This whole article is based on flawed assumptions, which Sam comes closest to explicitly identifying.
The article assumes that the outcome of actions can be predicted.
Complexity theory tells us that there are many different sorts of systems, all of which are predictable only in a probabilistic sense.
Some systems are sufficiently simple that the probabilities deliver a close approximation to hard predictability. Engineers love such systems, the economy as a whole is not such a system, though it does contain many component sub-systems that have this set of characteristics.
Some systems are complicated, with less distinct boundary conditions and more obviously probability based outcomes. Much of human activity falls into this category, and hence much of economics.
Some systems are complex, dispositional, and interactive. Such systems can respond in any manner, but some responses are much more probable than others. One must probe such systems, sense how they actually respond, then amplify desired trends and dampen down undesired ones. Much of economics falls into this class of complexity. It is simply not capable in either logic or mathematics of being predicted with consistency. One interacts with such systems, and is changed by the interaction, to a similar degree to the changes one wroughts on the system. Boundary conditions change with every action.
And some systems are chaotic. Some sorts of chaos are causal, but unpredictable (like the Mandelbrot set), and other forms of chaos are completely random (not amenable to prediction at any level). Some aspects of economic systems are chaotic.
So starting with an assumption that anyone can predict how the economy will respond simply displays an ignorance of the degrees of complexity present.
And Goodhart’s Law is important:
“Any observed statistical regularity will tend to collapse once pressure is put upon it for control purposes.”
Having said that, there are other aspects at play as well, other paradigms available.

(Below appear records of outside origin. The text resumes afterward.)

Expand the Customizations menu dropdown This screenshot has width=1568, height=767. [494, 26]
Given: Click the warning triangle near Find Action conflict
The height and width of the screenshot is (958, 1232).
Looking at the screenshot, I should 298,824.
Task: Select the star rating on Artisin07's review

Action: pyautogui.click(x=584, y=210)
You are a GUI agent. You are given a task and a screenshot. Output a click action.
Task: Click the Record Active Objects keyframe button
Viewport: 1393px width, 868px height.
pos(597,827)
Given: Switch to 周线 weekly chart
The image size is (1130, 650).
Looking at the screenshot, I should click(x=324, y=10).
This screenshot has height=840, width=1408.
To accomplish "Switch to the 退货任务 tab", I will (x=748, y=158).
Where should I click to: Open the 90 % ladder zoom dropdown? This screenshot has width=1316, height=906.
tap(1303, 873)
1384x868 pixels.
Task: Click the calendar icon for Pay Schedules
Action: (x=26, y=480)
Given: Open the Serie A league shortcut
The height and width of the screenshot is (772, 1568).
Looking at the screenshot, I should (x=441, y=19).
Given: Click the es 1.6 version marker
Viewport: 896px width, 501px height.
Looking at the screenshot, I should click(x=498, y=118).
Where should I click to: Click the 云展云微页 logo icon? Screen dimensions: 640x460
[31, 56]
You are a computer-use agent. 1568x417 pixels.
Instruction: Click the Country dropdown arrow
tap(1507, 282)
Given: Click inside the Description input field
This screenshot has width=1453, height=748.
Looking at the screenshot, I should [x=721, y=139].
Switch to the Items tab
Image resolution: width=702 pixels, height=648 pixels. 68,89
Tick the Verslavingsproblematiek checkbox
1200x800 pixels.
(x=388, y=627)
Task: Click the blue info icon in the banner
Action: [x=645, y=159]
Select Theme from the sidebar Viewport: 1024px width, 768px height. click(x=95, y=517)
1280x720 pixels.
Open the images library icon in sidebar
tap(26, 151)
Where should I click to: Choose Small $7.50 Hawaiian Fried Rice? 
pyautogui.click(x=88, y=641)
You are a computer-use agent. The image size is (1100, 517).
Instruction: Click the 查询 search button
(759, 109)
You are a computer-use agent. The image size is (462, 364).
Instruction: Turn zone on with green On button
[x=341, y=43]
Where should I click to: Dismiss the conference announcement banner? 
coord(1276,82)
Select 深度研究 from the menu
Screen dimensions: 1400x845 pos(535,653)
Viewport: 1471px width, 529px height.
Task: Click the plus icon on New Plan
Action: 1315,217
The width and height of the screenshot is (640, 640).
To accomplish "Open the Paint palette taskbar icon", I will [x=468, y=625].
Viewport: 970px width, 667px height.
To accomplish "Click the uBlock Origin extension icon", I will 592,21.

A market based (exchange based) set of valuation measures (with all the many layers of derivative measures and tools) is only one possible paradigm.
Markets have been very useful historically, in a context where the vast majority of goods and services were scarce, and where most people could be genuinely employed in tasks with social benefit.
We are now entering an age where computers and automation can deliver any good or service (or at least a replica that is indistinguishable by human senses). In such a realm there is no need to employ people to do anything, as there is no need to exchange anything.
That requires a complete re-examination of the concepts of the values we claim to hold most dear – life and liberty.
What might liberty mean in an age where any discovery, any information or manufacturing technique perfected, can (in a matter of seconds) be replicated to every personalised production system on the planet and be available to every individual who might have use of it?
We have the technical ability to produce such systems.
The market value (exchange value) of such a system must be zero, as by its universal nature, it makes all goods and services as scarce and as valuable as oxygen in the air – of no market value due to universal abundance.
For the most part, we are trapped within a paradigm that has collapsed a method of accounting (money) with the things represented (goods and services), and most minds can no longer keep them separate.
The questions facing our society are far larger than those any first year student of complexity could instantly answer – ie why no one can predict how an economy will behave.
The really deep question is, at the deepest (and or highest – depending on ones conceptual schema) levels of awareness and incentive structures, what are the values that deliver the greatest probability of life, and the greatest degrees of individual freedom?
I am very clear, beyond any shadow of reasonable doubt, that market based values of exchange are rapidly approaching the point where they deliver greater threat to life and liberty than they deliver in opportunities. And the curve appears to be a tight exponential, when it crosses the axis it is going to go deeply negative very quickly. We have time to develop a replacement, but not a lot of time.